LITERATURA › OPINION
› Por José María Brindisi *
“Quiere la leyenda cursi de la literatura que William Faulkner escribiera su novela Mientras agonizo en el plazo de seis semanas y en la más precaria de las situaciones, a saber: mientras trabajaba de noche en una mina, con los folios apoyados en la carretilla volcada y alumbrándose con la mortecina linterna de su propio casco polvoriento. Es un intento por parte de la leyenda cursi de hacer ingresar a Faulkner en las filas de los escritores pobres y sacrificados y un poquito proletarios. Lo de las seis semanas es lo único cierto.”
Así comienza Javier Marías el extraordinario retrato que hace, en ese volumen imperdible que es Vidas escritas, del que tal vez sea el mayor escritor del siglo XX: luchando contra él, oponiéndosele inútilmente. Pese a que casi nunca utiliza palabras tan concretas, apenas cuatro páginas le alcanzan para tildarlo de mezquino, egoísta, avaro (aunque lo niegue), misógino, borracho (que lo era), farsante, ególatra, inútil, limitado, nene de papá y, por último, viejo loco. Es hasta cierto punto conmovedor, cuando no hilarante, contemplar los esfuerzos desmedidos de Marías por medirse con él, por arrancar del pedestal a una figura que en cada insulto lo derrota por nocaut gracias al poder arrasador de su obra; una literatura que sin duda lo obsesiona, y un autor al que combate con la ira con que se combate a un Dios. A pesar de todo, ¿no hay en ese empleado del correo que jamás se distrae de la lectura, y que por tanto priva a medio mundo de su correspondencia, un mito en construcción? ¿No termina siendo romántica, mal que le pese a Marías, la imagen de ese viejo que a los sesenta y cuatro años no puede hacer otra cosa que andar de un lado a otro a caballo y que termina pagando el precio?

***

Objetivo indicado:
Transcribe completo el texto de arriba sobre Faulkner, sin alterar una sola palabra.

Datos sin procesar:
***

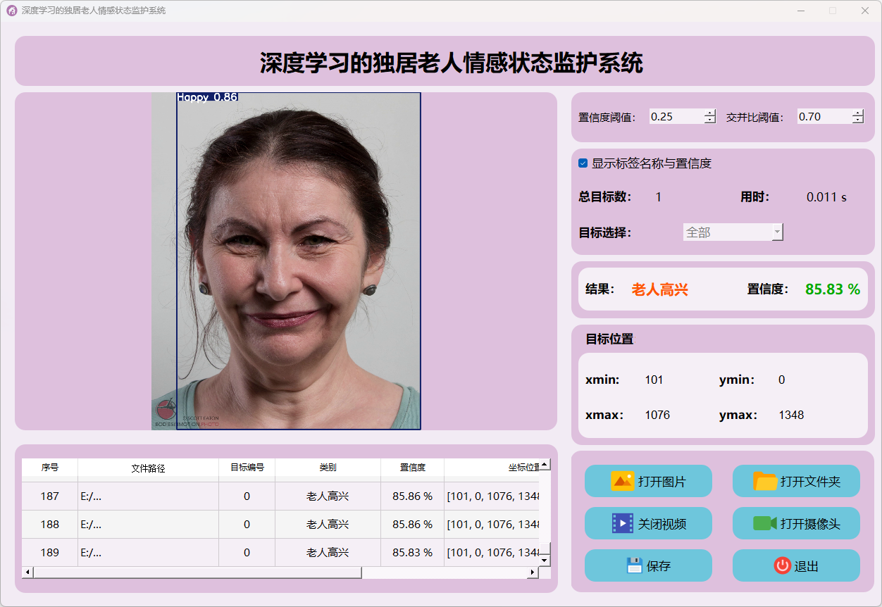Increase the 置信度阈值 value with up arrow
882x607 pixels.
[x=709, y=113]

***

Respuesta correcta:
LITERATURA › OPINION
› Por José María Brindisi *
“Quiere la leyenda cursi de la literatura que William Faulkner escribiera su novela Mientras agonizo en el plazo de seis semanas y en la más precaria de las situaciones, a saber: mientras trabajaba de noche en una mina, con los folios apoyados en la carretilla volcada y alumbrándose con la mortecina linterna de su propio casco polvoriento. Es un intento por parte de la leyenda cursi de hacer ingresar a Faulkner en las filas de los escritores pobres y sacrificados y un poquito proletarios. Lo de las seis semanas es lo único cierto.”
Así comienza Javier Marías el extraordinario retrato que hace, en ese volumen imperdible que es Vidas escritas, del que tal vez sea el mayor escritor del siglo XX: luchando contra él, oponiéndosele inútilmente. Pese a que casi nunca utiliza palabras tan concretas, apenas cuatro páginas le alcanzan para tildarlo de mezquino, egoísta, avaro (aunque lo niegue), misógino, borracho (que lo era), farsante, ególatra, inútil, limitado, nene de papá y, por último, viejo loco. Es hasta cierto punto conmovedor, cuando no hilarante, contemplar los esfuerzos desmedidos de Marías por medirse con él, por arrancar del pedestal a una figura que en cada insulto lo derrota por nocaut gracias al poder arrasador de su obra; una literatura que sin duda lo obsesiona, y un autor al que combate con la ira con que se combate a un Dios. A pesar de todo, ¿no hay en ese empleado del correo que jamás se distrae de la lectura, y que por tanto priva a medio mundo de su correspondencia, un mito en construcción? ¿No termina siendo romántica, mal que le pese a Marías, la imagen de ese viejo que a los sesenta y cuatro años no puede hacer otra cosa que andar de un lado a otro a caballo y que termina pagando el precio?